──────── Records provided
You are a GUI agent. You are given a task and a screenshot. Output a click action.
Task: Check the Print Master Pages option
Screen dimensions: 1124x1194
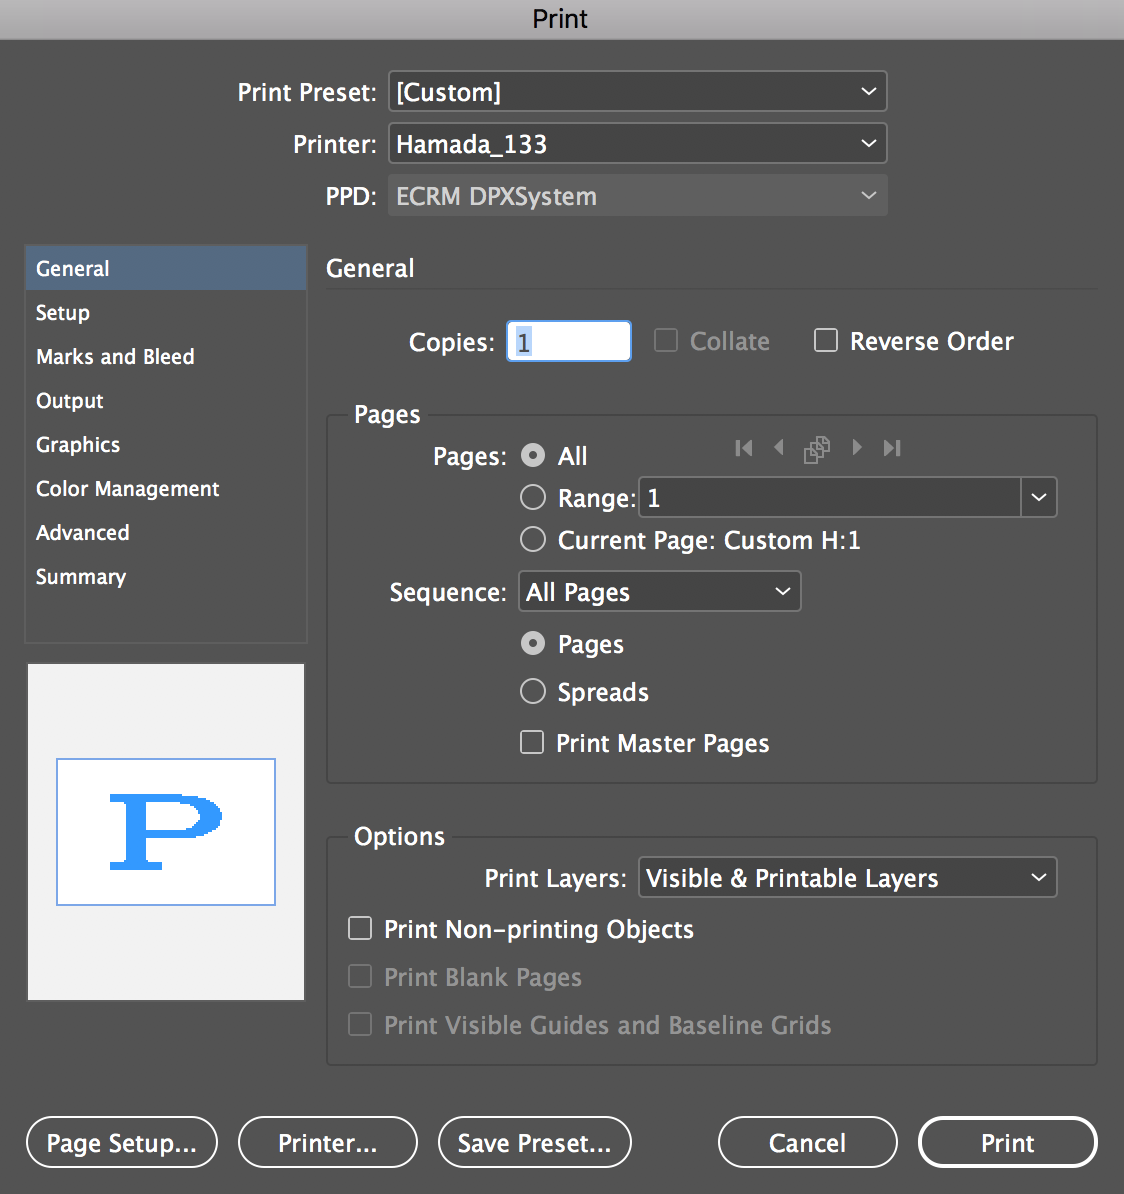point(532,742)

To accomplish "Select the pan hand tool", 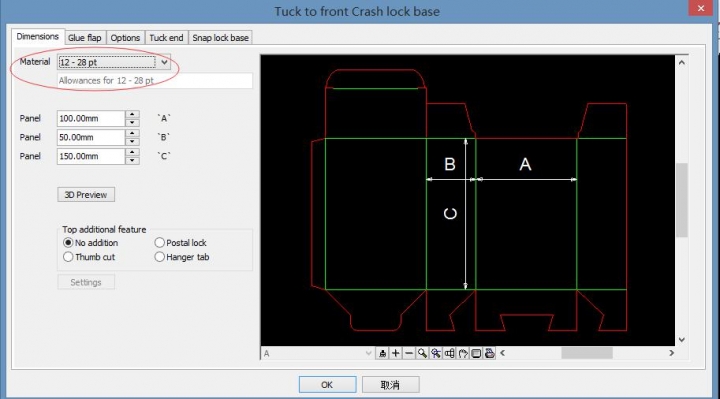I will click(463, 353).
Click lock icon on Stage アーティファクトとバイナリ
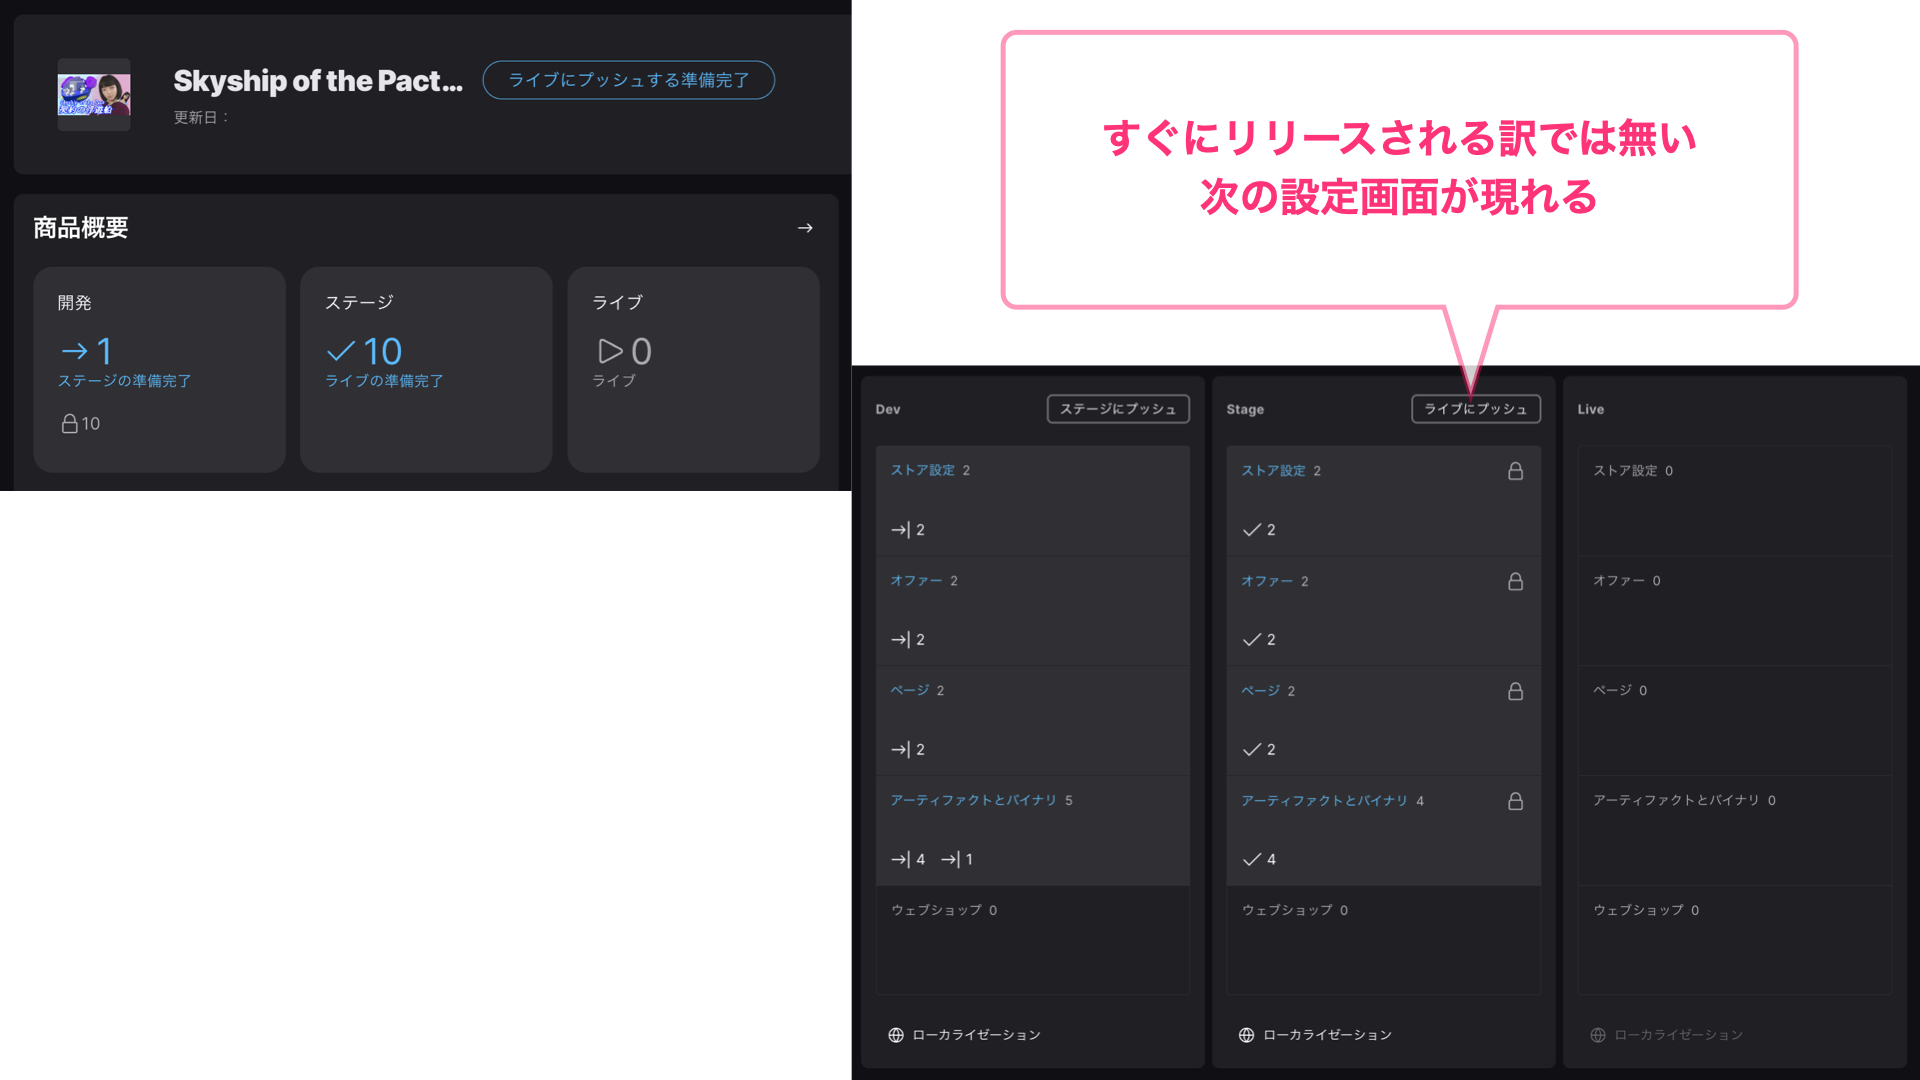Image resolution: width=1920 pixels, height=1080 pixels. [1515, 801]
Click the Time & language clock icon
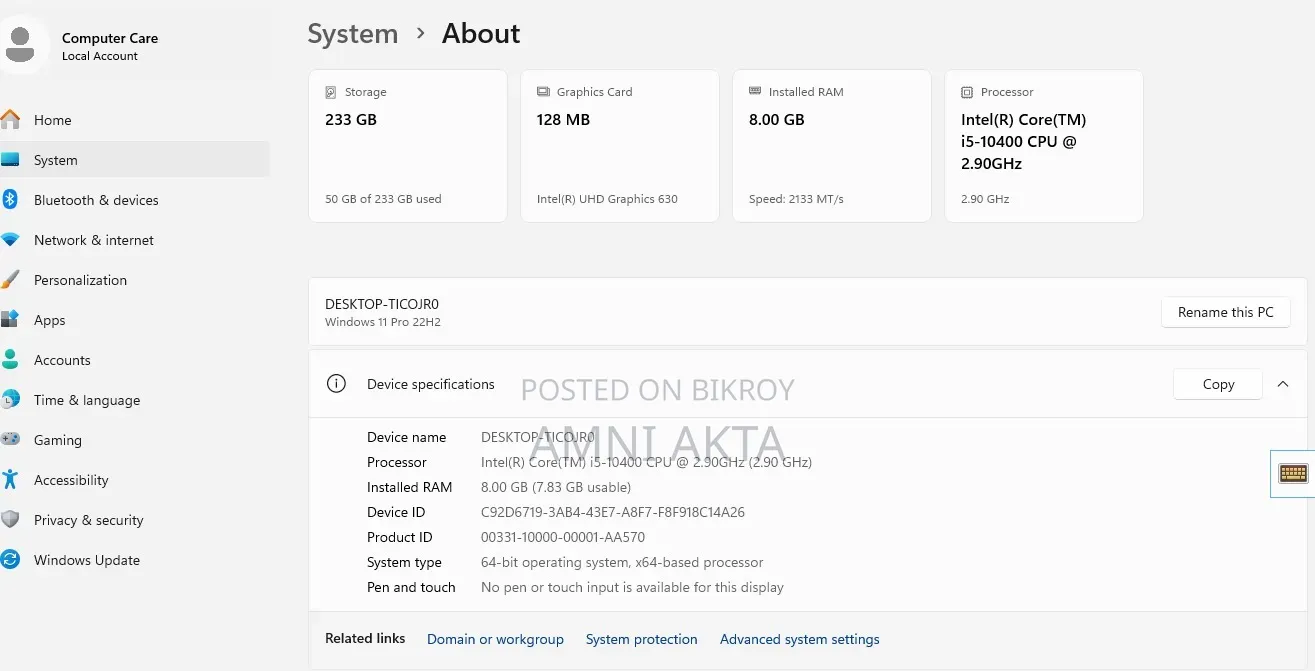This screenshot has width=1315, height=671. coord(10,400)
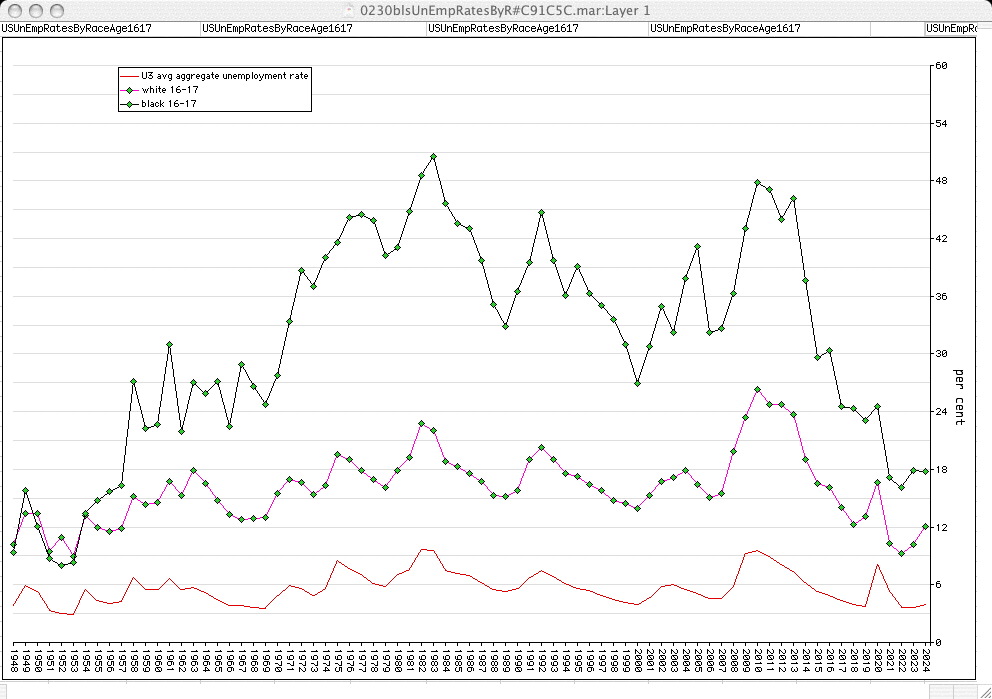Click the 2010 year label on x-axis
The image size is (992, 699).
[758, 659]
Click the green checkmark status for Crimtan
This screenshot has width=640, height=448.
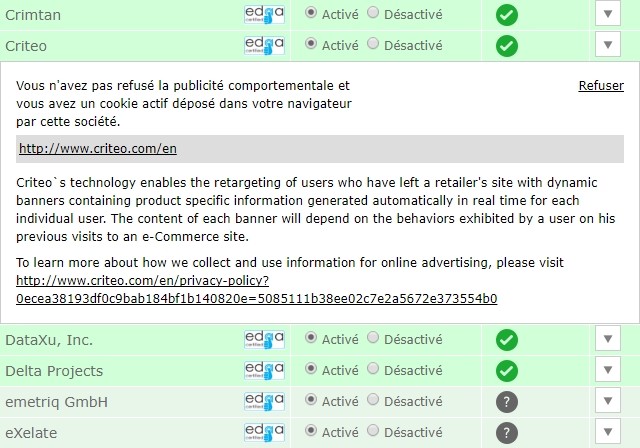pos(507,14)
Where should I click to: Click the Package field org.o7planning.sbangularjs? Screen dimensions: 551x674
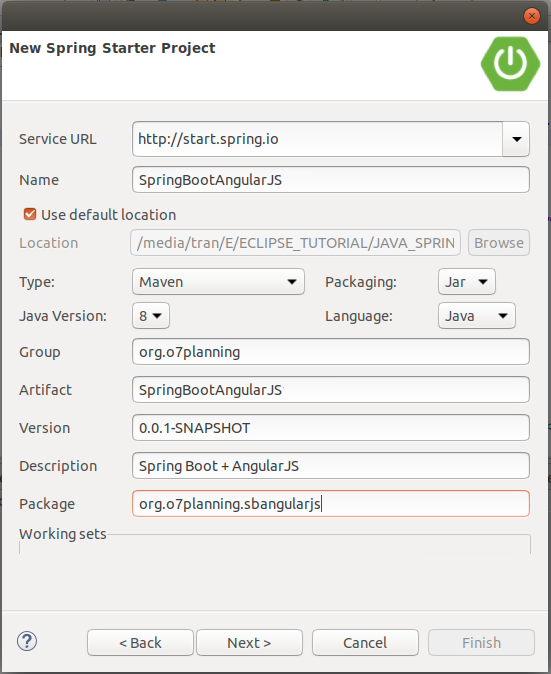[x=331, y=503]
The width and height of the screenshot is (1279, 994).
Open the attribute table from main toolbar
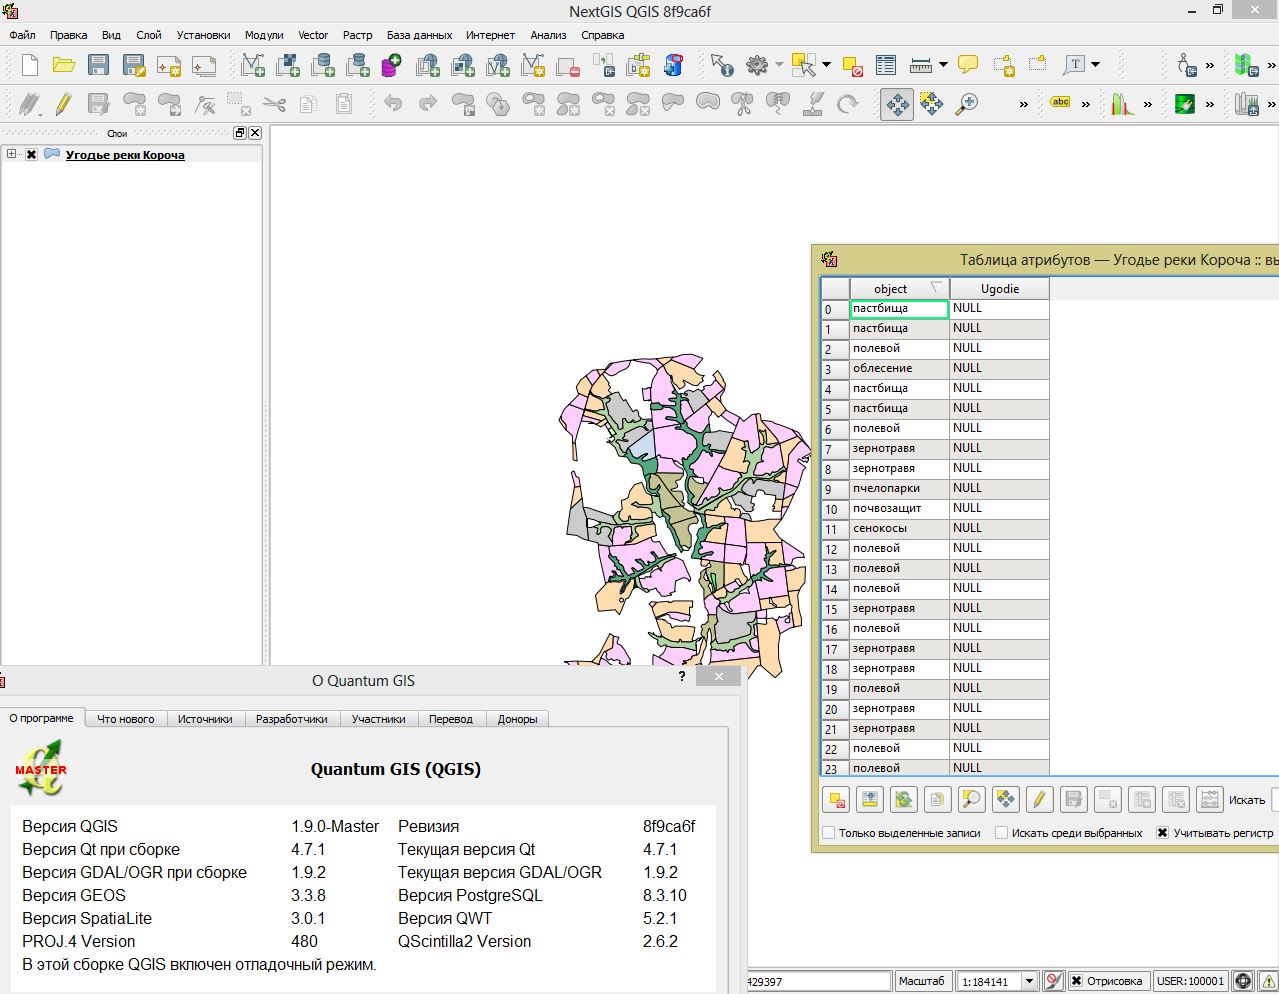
────────────────
Task goal
Render the records as a Markdown table with the columns "Row" and "Line", starting with the line that contains "Click lock icon on Stage アーティファクトとバイナリ" and continuing through the end of the records. Skip blank lines and leave out the pictures.

Reply
| Row | Line |
|---|---|
| 1 | Click lock icon on Stage アーティファクトとバイナリ |
| 2 | Image resolution: width=1920 pixels, height=1080 pixels. [1515, 801] |
| 3 | Click the Time & language clock icon |
| 4 | This screenshot has width=1315, height=671. coord(10,400) |
| 5 | Click the 2010 year label on x-axis |
| 6 | The image size is (992, 699). |
| 7 | [758, 659] |
| 8 | Click the green checkmark status for Crimtan |
| 9 | This screenshot has width=640, height=448. |
| 10 | pos(507,14) |
| 11 | Where should I click to: Click the Package field org.o7planning.sbangularjs? Screen dimensions: 551x674 |
| 12 | [x=331, y=503] |
| 13 | The width and height of the screenshot is (1279, 994). |
| 14 | Open the attribute table from main toolbar |